A partir da cruz de Jesus sabemos que somos
amados de Deus. Amados por Deus, qualquer que seja a obscuridade e a
insignificância da nossa situação atual. Somos amados de Deus é uma mensagem
transformante; é uma mensagem que abre todos os nossos horizontes. Embora eu me
sinta abandonado, solitário e perdido num mundo violento e sem rumo, eu sou
amado por Deus. A minha história, por escura que seja, se torna uma história da
salvação porque Deus me ama. Deus se dá
para mim, e ele dá para mim aquilo que ele tem de mais caro: seu Filho único,
Jesus Cristo. Mas esta entrega é perene, e não é apenas um ato passado. Deus
nos ama permanentemente no decorrer humano da nossa vida através de sua
providência e através da eucaristia celebrada e participada.
A vida é uma mistura de alegria, felicidade e
esperança, e também de tristeza, mágoa e dor. Cada um de nós carrega sempre
esse pequeno fardo. Mas quando nos damos conta do amor que Nosso Senhor tem por
nós, quando compreendemos que a sua vida nos revelou o amor que Deus tem por
nós, então temos de ficar cheios de esperança, de alegria e de paz. Por isso,
sei que a resposta se encontra olhando para Cristo crucificado. Madre Teresa de
Calcutá disse: “Se olhamos para a Cruz de Jesus sabemos muito bem como ele nos
amou. Quando olhamos para a Eucaristia, sabemos muito bem como ele nos ama”.
O homem, para acontecer sua realização plena,
é convidado a caminhar na direção do Deus de amor. O resto equivale a se
perder. Basta o homem deixar-se levar por Deus de amor, ele terá uma força
transformadora na sua vida. E com esta força o homem será capaz de apresentar-se
com o aspecto mais compassivo, mais humano e mais misericordioso, e falar com o
estilo mais humano e viver com outro calor humano.

Informações apresentadas:
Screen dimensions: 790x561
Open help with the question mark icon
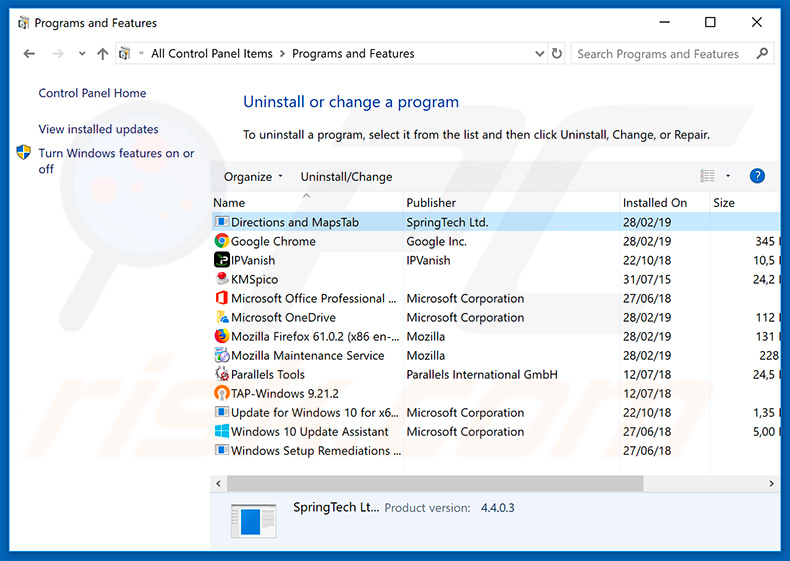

Objetivos:
**a.** De acordo com o texto sobre o amor de Deus, por quais meios Deus nos ama permanentemente no decorrer humano da nossa vida?
**b.** Indique se cada afirmação abaixo está de acordo com o texto sobre o amor de Deus, respondendo sim ou não e citando literalmente as palavras decisivas: (i) a entrega de Deus é apenas um ato passado; (ii) uma frase de Madre Teresa de Calcutá sobre a Cruz de Jesus e a Eucaristia é citada; (iii) a vida é composta somente de alegria e felicidade.
**c.** Prossiga o texto sobre o amor de Deus a partir da última frase apresentada.

Respostas às tarefas:
**a.** Através de sua providência e através da eucaristia celebrada e participada.

**b.**
(i) Não: "Mas esta entrega é perene, e não é apenas um ato passado."
(ii) Sim: "Madre Teresa de Calcutá disse: “Se olhamos para a Cruz de Jesus sabemos muito bem como ele nos amou. Quando olhamos para a Eucaristia, sabemos muito bem como ele nos ama”."
(iii) Não: "A vida é uma mistura de alegria, felicidade e esperança, e também de tristeza, mágoa e dor."

**c.**
b). A Cruz É O Fruto
De Uma Obediência(Fidelidade) Incondicional Ao Projeto De Deus
Obediência vem do latim “ob-audire” que
significa auscultar, prestar atenção, tender o ouvido, acolher, perceber,
saber, compreender, interpretar. Por isso, indica um encontro, um
relacionamento, um diálogo entre um “eu” e um “tu”. Este termo revela o caráter
dialogal da obediência. Obedecer é criar
relações; é atender ao convite de outrem. Obedecer é fazer próprias as
necessidades do(s) outro(s). A obediência é a resposta a uma solicitação ou
proposta que vem de fora, do outrem. E não há obediência sem fidelidade ao
projeto assumido. Eu sou fiel porque eu
obedeço livre e conscientemente a um valor. Ao obedecer a este valor, eu me
mostro fiel ao mesmo que assumo com liberdade. Neste sentido e no sentido do
próprio termo, a obediência não tem nada a ver com coisa imposta, pois a
imposição tira a liberdade e cria o medo. A imposição aterroriza qualquer
subordinado, e, consequentemente, cria um relacionamento falso. E na imposição
não há diálogo, há apenas ordem para ser obedecida e cumprida. Na imposição não
há amor, somente medo e terror.
A obediência de Jesus não foi nada de
imposição, mas antes uma obediência livre, aberta e sobretudo, uma obediência
baseada no amor e voltada unicamente ao cumprimento da vontade do Pai que é a
salvação dos homens por amor. Jesus assumiu a cruz em sinal de fidelidade ao
amor. Como disse o Papa João Paulo II, Jesus provou “a verdade do amor,
mediante a verdade do sofrimento” (Salvifici Doloris,18).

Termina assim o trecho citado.